Originally this is rock-cut cave temple representing the sanka and chakra –
interior ceiling and the exterior the overhanging huge granite rock
representing the bold relief of Ugra Narasimha with eight headed (at present
three right side heads are available) having 16 hands, one of the unique and
rare sculptural representation of Lord Narasimha, depicting the complete
story of the Prahalada. There are some evidences of human/divine figures in
damaged condition in single panel probably representing the episode of
The above mentioned cave temple probably expanded slightly later period. On
plan the structural temple consists of garbha-griha (cave?), with closed
pillared mukha mandapa. The presiding deity is facing west. Just opposite to
the main shrine there is another temple within the complex dedicated to
Rama, having pillared mukha mandapa. Both the shrines are facing each other
but the garbha-griha of Rama is in the north- west corner and sharing the
common dwajasthamba mandapa which is open to sky. The whole temple is
secured with raised walls and as if it is one unite. Outside the temple
complex there is 16 pillared open mandapa on west side. The temple is
located slightly in elevated area and series of steps leading to approach
the temple. It has mandapa type entrance gateway located in south lost its
sikhara. In the mid way there is a huge bas-relief depicting the Veera
Anjaneya (Kshetrapala) of this temple. He is facing Lord Narasimha.
Eight headed Ugra Narasimha – at present only three heads on the right
is survived rest all damaged.
Sixteen hands with different attributes – right hand from bottom holding
Hiranya-kasipu’s head (but it should hold vajra), the second hand
perhaps holding the cut off head of the Hiranya-kasipu, but it should
hold goad, arrow, spear, axe, sword, discus respectively and left hands
holding from bottom – club, noose, bow, sakti, mace, shield and conch
respectively. The Vaikahanasagama, Paramesvara – samhita specifies the
weapons carried in the sixteen hands of Narasimha.
The Hiranya-kasipu’s kept on the right thigh of the God seated in
virasana. Both the main hands engaged themselves with their sharp nails
in ripping open the belly of the demon and pulled out the intestines
from the demon’s belly and throw them as a garland round the god’s neck;
and one of the hands is about to administer a blow to the demon
(Chapetika-mudra / Pathaha hastha– fifth right hand – from bottom).

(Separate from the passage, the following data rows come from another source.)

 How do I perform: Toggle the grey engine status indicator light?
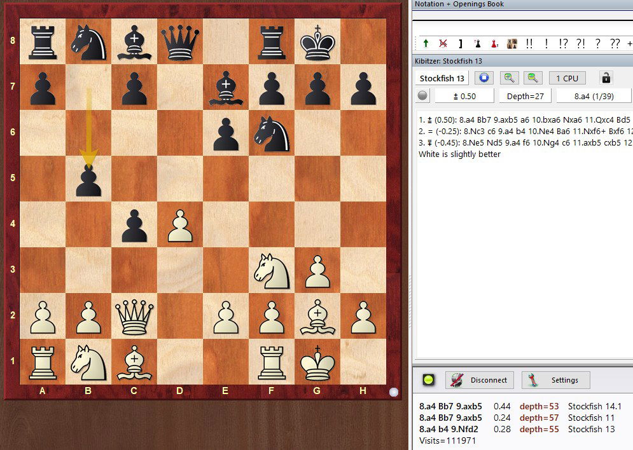click(x=423, y=96)
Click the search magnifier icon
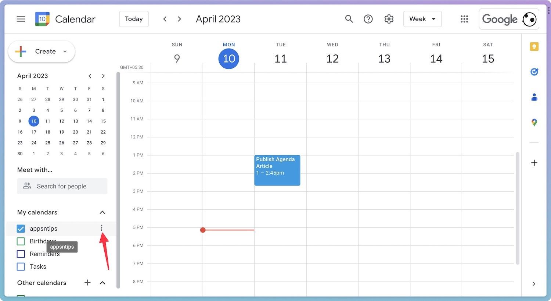 pos(349,19)
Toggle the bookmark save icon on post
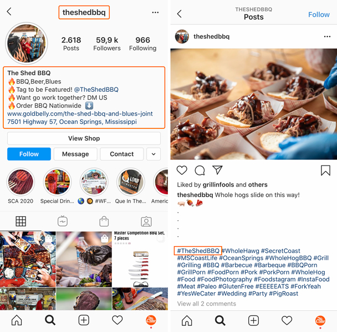The image size is (337, 332). tap(325, 170)
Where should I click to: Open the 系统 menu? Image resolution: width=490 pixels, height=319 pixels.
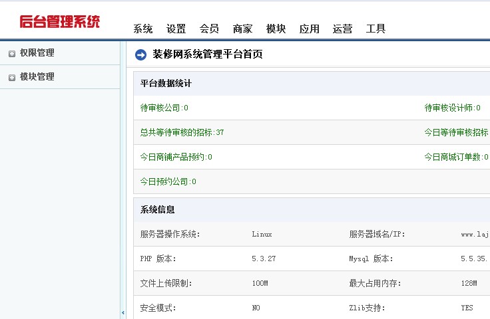point(143,29)
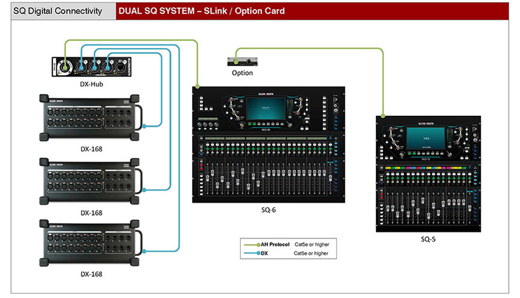The image size is (520, 298).
Task: Click the green connector dot on SQ-6
Action: click(x=198, y=87)
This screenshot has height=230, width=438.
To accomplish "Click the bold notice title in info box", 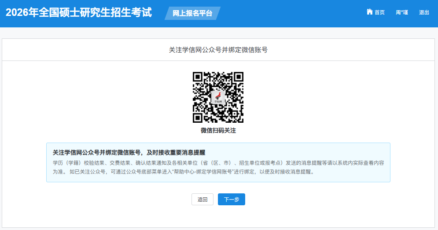I will click(129, 152).
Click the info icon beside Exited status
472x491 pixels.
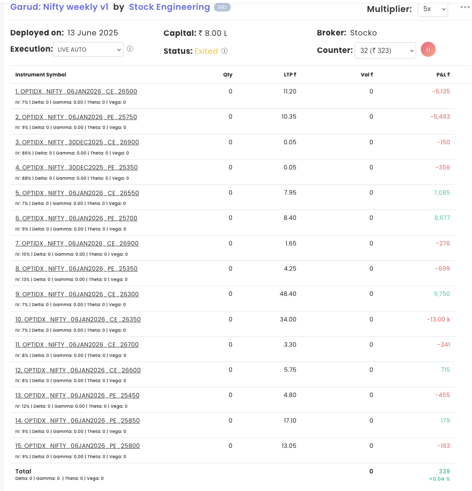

There are some evidences of human/divine representations carved as
panels witnessing the episode of Prahalada storey. His left feet kept on
the lotus pedestal – damaged now.
The panel on right side perhaps depicting– below the right leg of the
God, a female figure standing in tribhanga posture – except the head &
the leg portion rest is damaged and chipped off. Probably the standing
lady figure representing the Hiranya-kasipu’s wife Neelavathi and a sage
– Vashista in seated position – totally damaged. On the left leg of the
God two standing male figures may be Prahalada and the other devotees.
Below the left foot of the God, portion of leg in reclining position
shown, may be Hiranya-kasipu? After he defeated by the God. This
beautiful panel representation is totally damaged and through the
outline of the chipped off portion one can reconstruct the
representation of the episode of Prahalada.

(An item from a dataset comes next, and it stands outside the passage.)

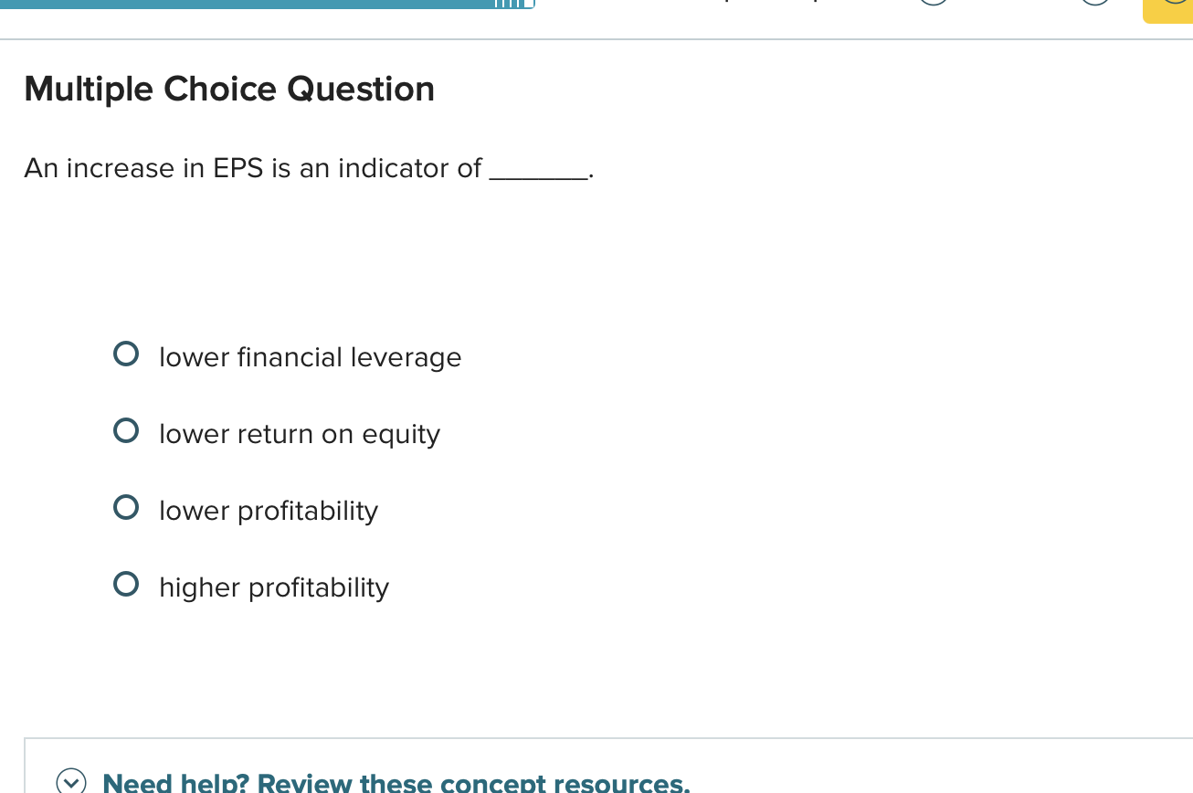Select the "lower return on equity" radio button
This screenshot has width=1193, height=793.
(126, 430)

Similar sixteen handed sculpture representation is noticed in the village
called Singerkoil (Singer = Lion, Koil = temple), near Pondicherry (UT).
It’s a famous living temple dedicated to Ugra Narasimha. Sixteen hands and
other attributes are strikingly similar to that of Narasimhulapalle Ugra
Narasimaha bas-relief panel. Originally the Singerkoil is datable to Pallava
period. The Vijayanagar period inscriptions mention this temple was
renovated shows its existence in the early period.
Another cave temple in Singaperumalkoil (Singa = Lion, Perumal = Vishnu,
koil = temple) dist. Kanchipuram in Tamil Nadu dedicated to Narasimha in
seated posture without crown. The Lion’s mane is elaborately shown and He
has third eye. This cave temple datable to Pallava period.